- **EXCERPT**
◇ ◇ ◇

The company was struck off on 5 May 2000 following failure to file two consecutive annual update declarations. This administrative dissolution did not entirely prevent further activity under a relaunch model, as shown by the 2001 reopening project led by Paul Minuto.

12. Location, memory & legacy

Located at 191 Saint-Paul Street West, a short walk from the Old Port, L’Air du Temps benefited from a setting that was both discreet and central. The club was woven into an urban fabric where restaurants, galleries, shops and historic sites coexisted. For many musicians, it represented an anchor point: a place to come back to between tours or projects to reconnect with the local jazz community.

Although the venue closed for good in 2002, its memory survives through audience accounts, preserved press clippings, musicians’ testimonies and archival projects such as the Montreal Concert Poster Archive (MCPA). In the history of late-20th-century Montreal jazz, L’Air du Temps stands out as one of the last intimate clubs that succeeded, for such a long period, in combining proximity, musical high standards and a strong sense of community.

13. Notes & sources

  1. “Suddenly, jazz…”, The Montreal Star, 24 February 1979 — article noting a club open for eight months, including details on Paul Minuto, the initial investment ($180,000), conversion of an 1842 warehouse, capacity (91 patrons) and programming (Geraldine Hunt, Steve Hold, Billy Georgette, Billie Robinson, Bob Mover).
  2. “A new jazz club…”, The Gazette, 14 September 1978 — mention of L’Air du Temps as a new jazz club, already in its second week of operation, confirming the late-summer 1978 opening.
  3. “Police raid mystifies club owner”, The Montreal Star, 11 July 1979 — report on the police raid, including statements from Paul Minuto and comments by Charlie Biddle on economic stakes and disco-era competition.
  4. “Les vingt ans de L’Air du Temps : nouvelle ère”, Voir, 9 September 1998 — description of the décor (brick walls, double-decker staircase, Paris métro salons, mezzanine, chandeliers), testimony on the club’s role as the last establishment of its kind in Montreal, and comments by Michel Donato.
  5. Coverage of the 1991 closure, La Presse — analysis of the impact of recession, higher taxes and competition on the club’s finances, mention of the 29 December 1991 closure under Christian Chartier and Gilles Fortier.
  6. “Return of L’Air du Temps hopeful sign for jazz clubs”, The Gazette, 18 September 1992 — report on the reopening under Lucie Thibault, mention of the group Sortie (Denny Christianson, Alain Caron, Paul Brochu) and the club’s musical positioning in the early 1990s.
  7. “Krall to grace reopened L’Air du Temps”, The Gazette, 2 August 2001 — announcement of the club’s relaunch by Paul Minuto, series of shows by Diana Krall, quotes from Minuto on his attachment to the venue and the importance of silence during concerts, and mention of the 10% donation to the Montreal Children’s Hospital.

◇ ◇ ◇

- **MATERIAL SHOWN**
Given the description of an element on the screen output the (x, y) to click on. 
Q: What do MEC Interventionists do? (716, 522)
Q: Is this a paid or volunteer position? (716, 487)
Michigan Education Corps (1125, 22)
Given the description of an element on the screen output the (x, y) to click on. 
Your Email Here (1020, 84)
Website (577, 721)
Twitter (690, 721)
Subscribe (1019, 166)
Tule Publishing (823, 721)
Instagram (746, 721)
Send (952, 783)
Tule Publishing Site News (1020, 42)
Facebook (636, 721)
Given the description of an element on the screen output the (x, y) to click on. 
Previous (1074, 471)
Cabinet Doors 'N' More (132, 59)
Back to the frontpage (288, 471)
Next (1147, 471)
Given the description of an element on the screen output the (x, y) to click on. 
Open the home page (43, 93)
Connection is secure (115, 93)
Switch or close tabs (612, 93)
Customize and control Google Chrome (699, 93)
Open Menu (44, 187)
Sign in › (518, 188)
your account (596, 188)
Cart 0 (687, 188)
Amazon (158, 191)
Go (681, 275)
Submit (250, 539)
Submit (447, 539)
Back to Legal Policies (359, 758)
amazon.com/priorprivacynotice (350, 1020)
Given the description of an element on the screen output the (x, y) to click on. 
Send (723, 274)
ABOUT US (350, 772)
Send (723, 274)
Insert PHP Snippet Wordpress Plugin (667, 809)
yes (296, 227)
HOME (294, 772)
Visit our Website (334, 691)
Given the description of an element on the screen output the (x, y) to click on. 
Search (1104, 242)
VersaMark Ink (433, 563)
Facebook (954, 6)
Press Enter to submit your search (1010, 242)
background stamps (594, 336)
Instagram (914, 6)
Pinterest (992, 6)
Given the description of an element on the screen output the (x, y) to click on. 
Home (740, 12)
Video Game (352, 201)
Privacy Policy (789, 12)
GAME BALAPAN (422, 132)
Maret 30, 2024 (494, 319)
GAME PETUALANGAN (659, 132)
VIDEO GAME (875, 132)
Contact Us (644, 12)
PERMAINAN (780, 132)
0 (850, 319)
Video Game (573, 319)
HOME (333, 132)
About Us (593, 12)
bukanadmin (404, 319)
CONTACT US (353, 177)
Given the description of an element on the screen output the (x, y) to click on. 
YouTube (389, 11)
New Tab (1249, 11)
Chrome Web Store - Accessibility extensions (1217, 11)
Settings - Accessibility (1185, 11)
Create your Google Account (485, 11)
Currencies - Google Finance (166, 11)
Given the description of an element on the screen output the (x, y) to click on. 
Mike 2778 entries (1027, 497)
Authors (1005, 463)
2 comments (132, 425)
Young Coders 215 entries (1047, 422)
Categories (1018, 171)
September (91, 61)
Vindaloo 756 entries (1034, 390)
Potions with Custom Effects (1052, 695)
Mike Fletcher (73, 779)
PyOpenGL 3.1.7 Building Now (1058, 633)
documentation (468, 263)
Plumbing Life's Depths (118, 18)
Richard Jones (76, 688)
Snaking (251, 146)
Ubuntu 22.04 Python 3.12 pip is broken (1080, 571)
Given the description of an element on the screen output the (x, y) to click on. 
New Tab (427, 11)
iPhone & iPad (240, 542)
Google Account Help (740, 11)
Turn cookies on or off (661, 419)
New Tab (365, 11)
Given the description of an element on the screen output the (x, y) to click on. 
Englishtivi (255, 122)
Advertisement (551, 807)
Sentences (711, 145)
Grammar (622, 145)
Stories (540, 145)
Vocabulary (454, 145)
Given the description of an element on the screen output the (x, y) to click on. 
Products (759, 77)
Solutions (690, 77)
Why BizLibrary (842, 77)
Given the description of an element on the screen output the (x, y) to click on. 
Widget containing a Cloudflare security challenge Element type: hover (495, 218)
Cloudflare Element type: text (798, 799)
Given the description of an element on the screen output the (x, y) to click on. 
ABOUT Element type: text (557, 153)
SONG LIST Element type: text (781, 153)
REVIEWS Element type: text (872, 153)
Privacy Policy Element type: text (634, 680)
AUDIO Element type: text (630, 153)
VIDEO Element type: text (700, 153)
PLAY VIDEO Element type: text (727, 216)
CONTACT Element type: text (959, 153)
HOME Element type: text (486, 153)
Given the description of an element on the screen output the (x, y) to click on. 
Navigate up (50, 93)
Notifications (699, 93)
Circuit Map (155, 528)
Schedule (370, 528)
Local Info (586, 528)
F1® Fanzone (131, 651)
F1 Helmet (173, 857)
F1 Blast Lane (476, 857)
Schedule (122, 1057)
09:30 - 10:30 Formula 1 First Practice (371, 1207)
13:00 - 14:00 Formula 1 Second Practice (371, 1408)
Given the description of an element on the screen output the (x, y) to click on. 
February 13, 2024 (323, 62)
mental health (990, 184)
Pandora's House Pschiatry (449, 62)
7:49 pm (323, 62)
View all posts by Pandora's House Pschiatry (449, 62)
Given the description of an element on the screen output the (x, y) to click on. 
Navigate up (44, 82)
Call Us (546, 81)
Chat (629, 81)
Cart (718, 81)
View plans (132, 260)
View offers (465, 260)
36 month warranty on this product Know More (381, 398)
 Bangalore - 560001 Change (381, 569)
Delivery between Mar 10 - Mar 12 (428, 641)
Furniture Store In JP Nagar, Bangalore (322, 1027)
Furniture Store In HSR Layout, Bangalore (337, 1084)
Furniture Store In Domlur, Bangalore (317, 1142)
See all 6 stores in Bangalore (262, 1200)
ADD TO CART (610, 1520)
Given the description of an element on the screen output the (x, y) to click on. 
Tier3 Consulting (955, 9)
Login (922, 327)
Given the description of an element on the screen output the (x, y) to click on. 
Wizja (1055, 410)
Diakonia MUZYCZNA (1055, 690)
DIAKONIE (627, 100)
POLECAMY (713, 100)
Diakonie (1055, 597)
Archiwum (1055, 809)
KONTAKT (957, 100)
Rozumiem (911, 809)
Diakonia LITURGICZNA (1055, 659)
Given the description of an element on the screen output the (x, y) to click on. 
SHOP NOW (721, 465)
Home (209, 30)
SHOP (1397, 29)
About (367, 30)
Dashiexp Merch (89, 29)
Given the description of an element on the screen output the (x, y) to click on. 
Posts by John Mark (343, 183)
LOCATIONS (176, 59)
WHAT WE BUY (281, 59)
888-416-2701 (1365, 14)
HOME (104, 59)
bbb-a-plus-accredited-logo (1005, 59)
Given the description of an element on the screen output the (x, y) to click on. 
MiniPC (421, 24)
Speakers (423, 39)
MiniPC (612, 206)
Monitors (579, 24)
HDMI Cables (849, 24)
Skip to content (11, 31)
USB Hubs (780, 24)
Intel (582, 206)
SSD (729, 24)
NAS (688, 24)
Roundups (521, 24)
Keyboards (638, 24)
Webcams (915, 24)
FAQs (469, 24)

◇ ◇ ◇

According to the excerpt on L’Air du Temps, at what address was the club located?

- **ANSWER TO THIS EXERCISE**
191 Saint-Paul Street West, a short walk from the Old Port.